Figure 1. Example of immunophenotyping using OMIP-009. Data shown are from CMV1 donor cells stimulated with pp65 peptide pool (15-mers overlapping by 11). (A) Singlets are identified through the use of a forward scatter area (FSC-A) vs. forward scatter height (FSC-H) plot. Nonviable and CD3+ cells are excluded, allowing for the selection of the live CD3+ T cells only. A FSC-A vs. side scatter area (SSC-A) plot permits the additional removal of very low-scatter cells. The selected CD3+ T cell population is then further delineated into CD4+ and CD8+ T cells. (B) Gated on either CD4+ or CD8+ T cells, the percentage of responding cells for each cytokine is determined. (C) Using Boolean gating logic in the FlowJo analysis program, the ‘‘or’’ function is used to create a single gate of all cytokine-producing cells from a combination of existing cytokine gates, i.e., IFN-γ+ or IL-2+ or TNF+. Thus any cell that makes one or more cytokines is included in the gate. The total cytokine response (red) is then overlaid onto its respective CD4+ (top) or CD8+ (bottom) T cell lineage (gray) to identify the maturation and activation phenotype of the responding cells. Reprinted by permission from John Wiley & Sons Inc: Lamoreaux L, Koup RA, Roederer M (2012) OMIP-009: Characterization of antigen-specific human T-cells. Cytometry A 81:362–363.

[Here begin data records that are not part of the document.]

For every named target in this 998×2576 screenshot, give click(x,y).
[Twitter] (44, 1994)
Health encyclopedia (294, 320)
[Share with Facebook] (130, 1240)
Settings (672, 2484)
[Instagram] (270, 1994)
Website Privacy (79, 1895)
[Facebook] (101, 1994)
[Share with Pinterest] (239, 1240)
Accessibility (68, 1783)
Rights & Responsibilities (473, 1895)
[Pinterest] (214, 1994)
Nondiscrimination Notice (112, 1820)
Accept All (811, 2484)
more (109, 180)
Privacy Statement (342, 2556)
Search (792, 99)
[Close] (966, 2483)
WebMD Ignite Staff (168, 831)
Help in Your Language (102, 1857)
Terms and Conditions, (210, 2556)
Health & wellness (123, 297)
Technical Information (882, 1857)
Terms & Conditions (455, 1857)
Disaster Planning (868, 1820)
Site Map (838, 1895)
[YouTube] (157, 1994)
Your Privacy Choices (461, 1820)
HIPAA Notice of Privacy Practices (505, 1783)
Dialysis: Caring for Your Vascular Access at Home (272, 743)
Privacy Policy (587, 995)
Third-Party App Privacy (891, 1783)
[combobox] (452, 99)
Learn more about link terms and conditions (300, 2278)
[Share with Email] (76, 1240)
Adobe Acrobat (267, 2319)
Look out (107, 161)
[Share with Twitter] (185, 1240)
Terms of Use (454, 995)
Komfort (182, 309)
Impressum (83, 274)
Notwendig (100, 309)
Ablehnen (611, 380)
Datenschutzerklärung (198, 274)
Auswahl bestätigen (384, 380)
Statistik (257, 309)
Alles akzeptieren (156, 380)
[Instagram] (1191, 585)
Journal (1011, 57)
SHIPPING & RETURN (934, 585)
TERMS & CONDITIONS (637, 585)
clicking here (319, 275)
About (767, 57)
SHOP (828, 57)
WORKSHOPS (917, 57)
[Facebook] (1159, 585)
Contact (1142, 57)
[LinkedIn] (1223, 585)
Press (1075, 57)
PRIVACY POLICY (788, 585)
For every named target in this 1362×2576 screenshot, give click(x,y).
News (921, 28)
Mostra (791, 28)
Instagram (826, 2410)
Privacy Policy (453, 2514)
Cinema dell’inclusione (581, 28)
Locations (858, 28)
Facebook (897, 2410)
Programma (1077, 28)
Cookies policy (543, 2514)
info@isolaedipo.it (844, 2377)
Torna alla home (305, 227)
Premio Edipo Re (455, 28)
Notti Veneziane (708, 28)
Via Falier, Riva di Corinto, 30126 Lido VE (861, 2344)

Table 1. OMIP-009: Characterization of antigen-specific human T cells [3] and comparable products from Thermo Fisher Scientific.

Reagents used for OMIP-009 [3]   Comparable Thermo Fisher Scientific products
Marker Clone Fluorophore   Marker Clone Fluorophore Quantity Cat. No.
IFN-γ B27 APC   IFN-γ B27 APC 500 µL MHCIFG05
IL-2 MQ1-17H12 PE   IL-2 MQ1-17H12 PE 500 µL RHCIL204
TNF Mab11 FITC   TNF Mab11 FITC 50 µg A18469
CD3 SP342 APC-Cy®7   CD3 UCHT1 APC-Cy®7 100 µg A15440
CD4 T4 ECD (PE–Texas-Red™)   CD4 S3.5 PE–Texas Red™ 0.5 mL MHCD0417
CD8 RPA-T8 Pacific Blue™   CD8 3B5 Pacific Blue™ 500 µL MHCD0828
CD45RA L48 PE-Cy®7   CD45RA HI100 PE-Cy®7 25 tests A16358
CD28 CD28.2 PE-Cy®5   CD28       Not available
CCR7 (CD197) 150503 Alexa Fluor™ 680   CCR7 (CD197)       Not available
Dead cells Not applicable LIVE/DEAD™ Fixable Aqua Stain   Dead cells Not applicable LIVE/DEAD™ Fixable Aqua Stain 80 tests
200 tests
400 tests

Getting started with panel design

OMIP publications enable researchers to save a significant amount of time and money in the creation of their own panels. Even if the OMIP is not a perfect fit for a particular study, reviewing the strategy employed by other researchers in the development of a similar OMIP could prove invaluable to the design of the new panel. When developing a new panel for flow cytometry or other polychromatic fluorescence-based method, other considerations include:

  • Biology of the system: Information about the cell populations, antigen density, and marker co-expression will help drive the gating strategy.
  • Instrumentation: The optical configuration of the instrument, including excitation wavelengths and emission filters available, will dictate the detection strategy.
  • Antibody characteristics: The specific antibody clones, chosen after titrating each antibody conjugate for optimal staining index in the panel, will help to maximize the resolution of different cell states and cell types.
  • Fluorophore characteristics: Achieving the ideal reagent brightness will depend on the fluorophore’s extinction coefficient and quantum yield and the instrument’s excitation source intensity and fluorescence collection efficiency, as well as on the spillover spread matrix, compensation requirements, and autofluorescence in the system.

There are several resources available to help you get started with your own panel optimization [5–11], including a short article published in BioProbes 71 called “Flow Cytometry Panel Design: The Basics” [8].